■ **REQUIRED ACTIONS**
(A) In the interview about reporting from China, rewrite the stretch from "In your book" through "kind of accident.", substituting "shifts in outlook" for "mood swings".
(B) Continue the interview about reporting from China, picking up after its last sentence.

■ **DOCUMENT SEGMENT**
────

I think the trend in my career has been towards spending more time on longer stories. When I was in Japan, I’d be doing three or four stories a week, just as I was in China. After I moved to China in 2003, I found myself doing a lot more long, feature travel journalism stories. I think China does that to you because it’s so big—it’s so fast-moving that you capture that sense of motion and scale.

It helps to have a bit more space, and during the course of the story to try and cover quite a lot of ground to show the diversity of the place, which often gets lost when you do single stories on a day-to-day basis.

In your book you seem to start off quite pessimistically about China’s environment, but by the end, you have an almost optimistic tone.

I think there are huge mood swings when you cover China. You can see things that just totally depress you and huge setbacks for people who seem to be thoroughly decent people trying to do the right thing to improve their lives and improve society. But they end up sometimes getting locked up for upsetting somebody in power or falling victim to some kind of accident.

────

■ **RECORDS PROVIDED**
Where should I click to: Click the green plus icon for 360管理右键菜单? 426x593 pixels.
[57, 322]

────

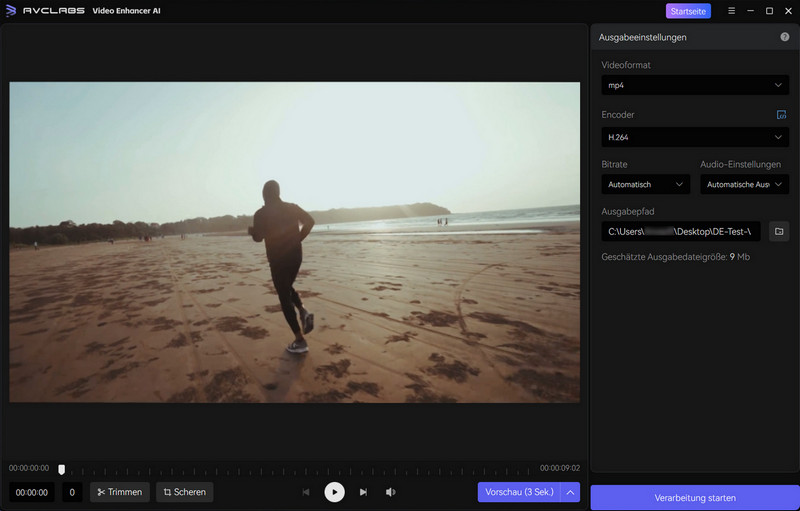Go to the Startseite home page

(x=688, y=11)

────

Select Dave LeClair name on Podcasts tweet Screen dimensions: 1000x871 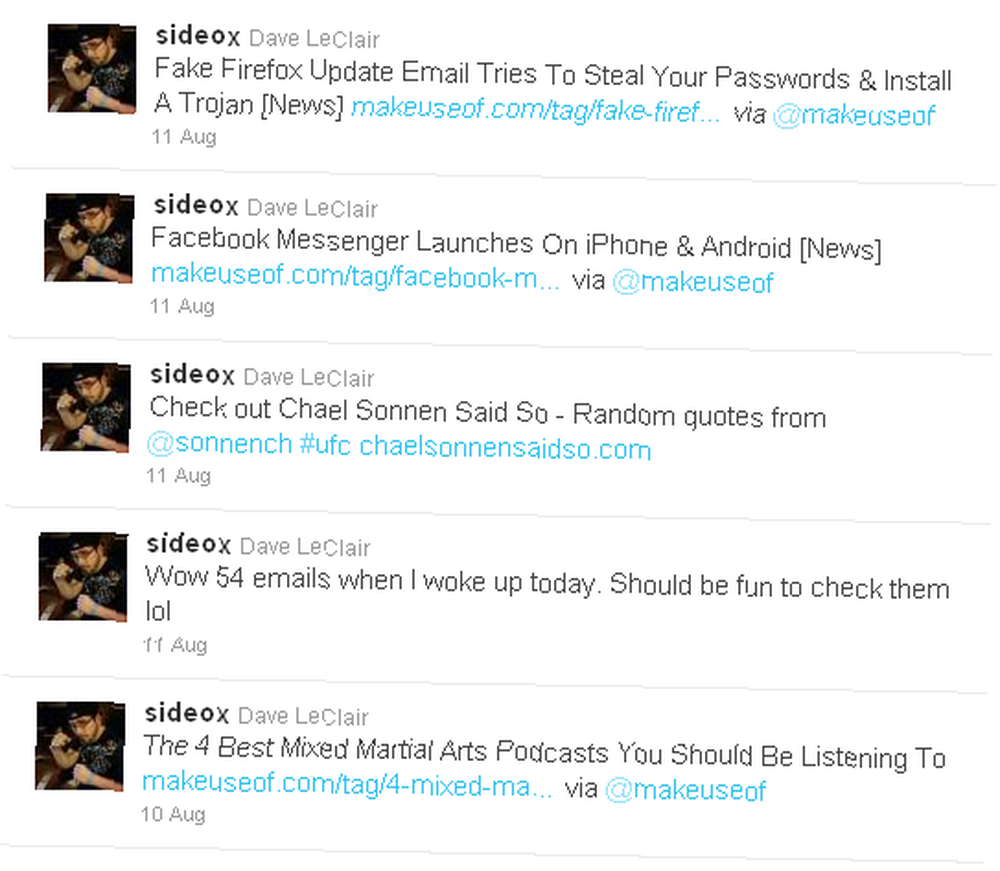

────

■ **ANSWERS IN ORDER**
(A)
In your book you seem to start off quite pessimistically about China’s environment, but by the end, you have an almost optimistic tone.

I think there are huge shifts in outlook when you cover China. You can see things that just totally depress you and huge setbacks for people who seem to be thoroughly decent people trying to do the right thing to improve their lives and improve society. But they end up sometimes getting locked up for upsetting somebody in power or falling victim to some kind of accident.

(B)
And then you can also see amazing improvements in people’s lifestyles and really huge ambitions. I think the same for the environment. China’s environmental crisis is worse than most people realize. But at the same time, I think China is doing a lot more to try and tackle those problems than people outside of the country realise.
There’s an awful lot of reasons to be pessimistic about the way things are going not just in China, but because China’s environmental decline is pretty much a result of what humanity has been doing for the past 200-odd years to the planet. Its sort of reached a peak here after accumulating over all this time. So you really have to be reinventing things because the global economy has started to hit an ecological wall here in China. By that I mean the fact that the rivers are so overexploited, the deserts are creeping up on cities and farm fields, you’re seeing a much more changeable climate, glaciers melting, there are cancer clusters around some of the worst-regulated factories, particularly in the countryside.

So there are an awful lot of ways in which the environment is a mess. It can be pretty grim to cover. And yet, this is also the place where, because the economy is growing so fast, because the central government really does have control over so many economic and financial levers, it’s able to pour money into the search for a solution, and that’s sort of when the positive side of what’s going on in China comes out, in that the renewable energy sector is just surging, almost to the point of creating a new bubble.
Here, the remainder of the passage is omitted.